The manner in which violence and mayhem marred the just concluded Kibra by-election is a clear indication that democratic ideals are still a pipe dream in Kenya.
In growing democracies, candidates from different political parties are left to campaign freely without any fear of being attacked and voters are the ones to decide on the nature of leaders to elect at the end of the day without any intimidation or violence.
But what was witnessed in Kibra is a clear indication that democracy and unity are still far from being achieved in the country despite the recent handshake between President Uhuru Kenyatta and ODM leader Raila Odinga that claims to create a united country free from tribalism and negative ethnicity.
It is now clear that the handshake has nothing to do with the unity and reconciliation among Kenyans but an avenue to advance personal interests among some leaders. Surprisingly, when the violence was being meted on Jubilee leaders Didmus Baraza and Bonny Khalwale among others, police officers were just watching from a distance.

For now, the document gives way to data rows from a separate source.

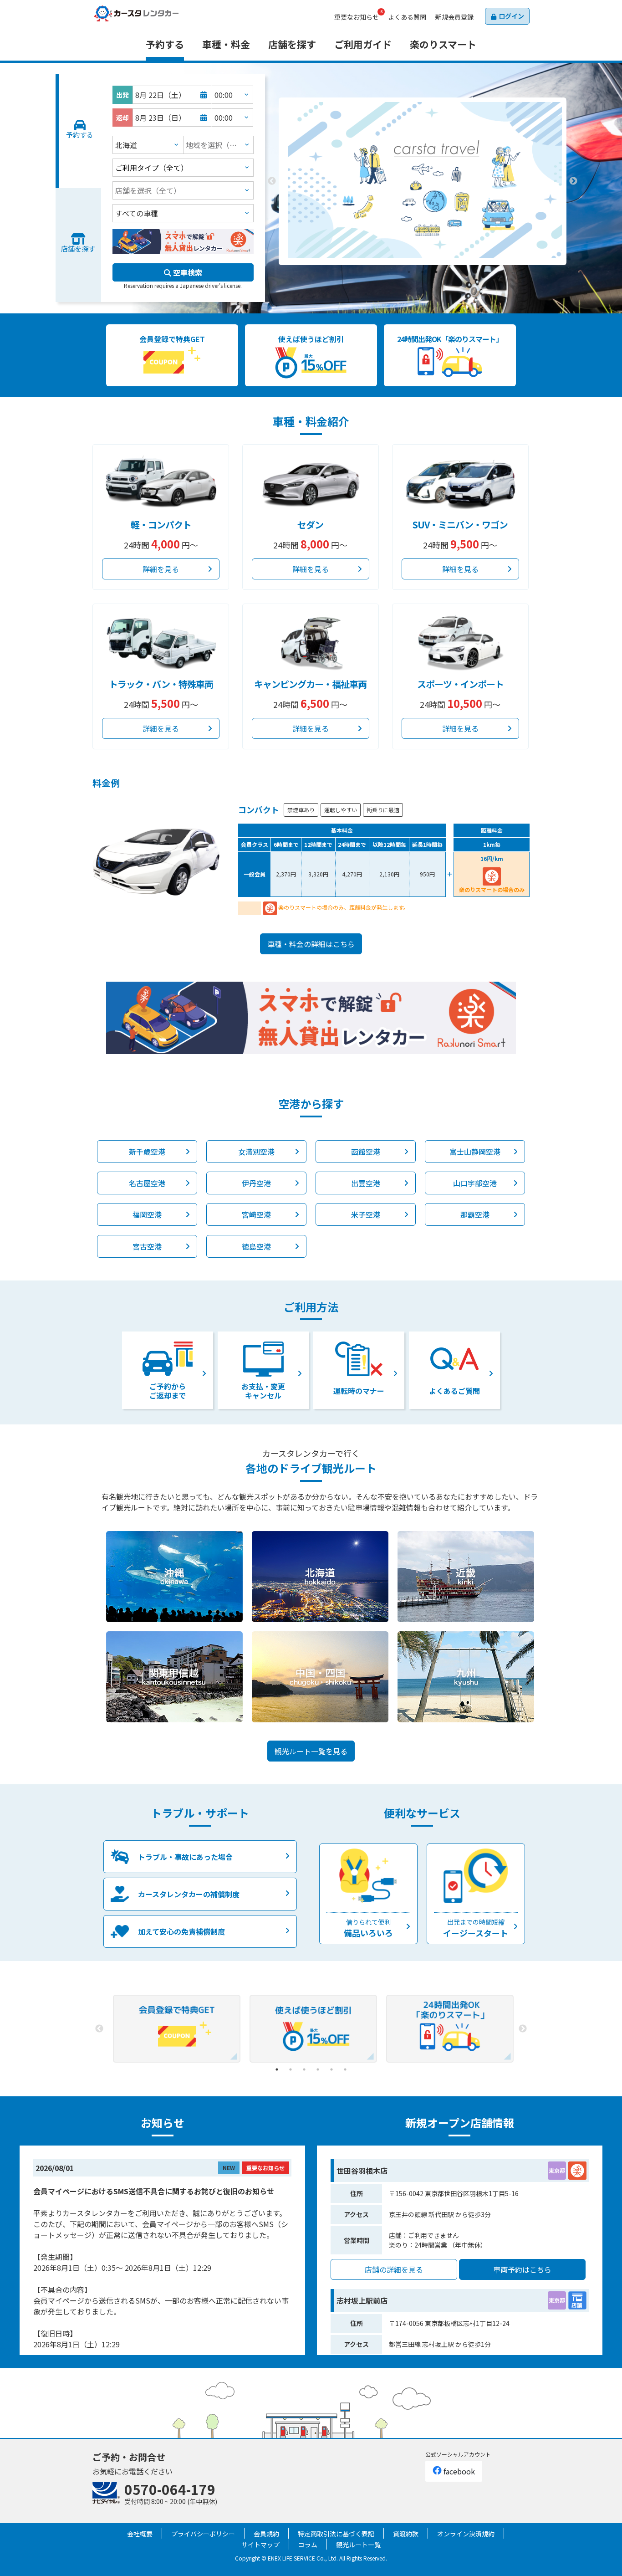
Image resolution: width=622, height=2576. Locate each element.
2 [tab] (422, 272)
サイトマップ (260, 2544)
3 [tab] (436, 272)
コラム (307, 2544)
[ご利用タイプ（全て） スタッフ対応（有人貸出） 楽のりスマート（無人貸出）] (183, 168)
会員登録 (454, 16)
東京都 (557, 2170)
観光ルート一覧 (358, 2544)
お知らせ (356, 16)
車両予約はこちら (522, 2269)
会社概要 (140, 2533)
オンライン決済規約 (466, 2533)
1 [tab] (408, 272)
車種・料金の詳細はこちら (311, 943)
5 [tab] (331, 2069)
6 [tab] (345, 2069)
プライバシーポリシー (203, 2533)
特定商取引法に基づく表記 (336, 2533)
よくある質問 (407, 16)
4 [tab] (317, 2069)
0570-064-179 (169, 2489)
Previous (271, 181)
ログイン (511, 15)
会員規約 (266, 2533)
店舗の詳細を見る (394, 2269)
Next (573, 181)
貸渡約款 (405, 2533)
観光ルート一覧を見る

But the worst part of it is that MP Simba Arati who was seen engaging the leaders in a verbal altercation before some goons descended on them has not been arrested. Kenyans now claim that Arati has not been arrested because he hails from the same community as Interior CS Fred Matiang’i and the fact that he is ‘politically correct since he is supporting the handshake’. The truth is that justice is now being selectively applied in the country.
To avert a repeat of what was witnessed, Matiang’i must bring to book the perpetrators of the violence. There should be no discrimination in service delivery to Kenyans irrespective of their ethnic or political affiliations.